Submitted by x11ry0 t3_126jezi in deeplearning
Hi,
I have to work with sequences of vectors.
It is the spatial position of a solid expressed as a translation and a quaternion for the rotation. The solid has a trajectory in the space that follow some logic but is still to complex to be mathematically modeled. All solids are evolving in a similar environment with strong winds and fixed obstacles.

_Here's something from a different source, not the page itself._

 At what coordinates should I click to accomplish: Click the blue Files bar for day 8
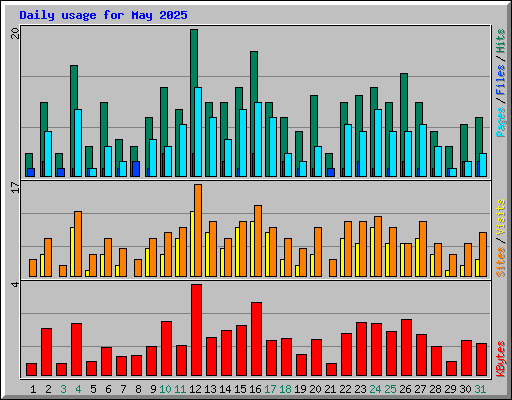136,169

At each step of the trajectory we need to predict the next position in order to predict the position were we need to focus the camera. It has a relatively narrow field of vision so it shall be accurate enough to have the object in the field of vision.
The camera is not just rotating over a fixed point. It has to capture one of the faces of the solid to the move is slow enough that we need some prediction ahead of time.
A vector is always of length 9 :
The solid position: Tx, Ty, Tz, Qx, Qy, Qz, Qw
2 imposed environmental factors : Pu, Pv, that can have some influence of the trajectory. These are measured just before the prediction and shall not be predicted.
The position of the vector in the sequence is meaningful, so we could add a coordinate that is imposed: index.
The sequence of previous vectors can vary from 1 to 100 but some ~5 of the ~15 previous vectors are the most meaningful for the next vector prediction. Not necessarily the last ones. These numbers can slightly vary. We can find by advance, using an analytical algorithm, a list of 6 possibly meaningfull vectors to take into account, leave 15 vectors and let the system decide or even let the full history.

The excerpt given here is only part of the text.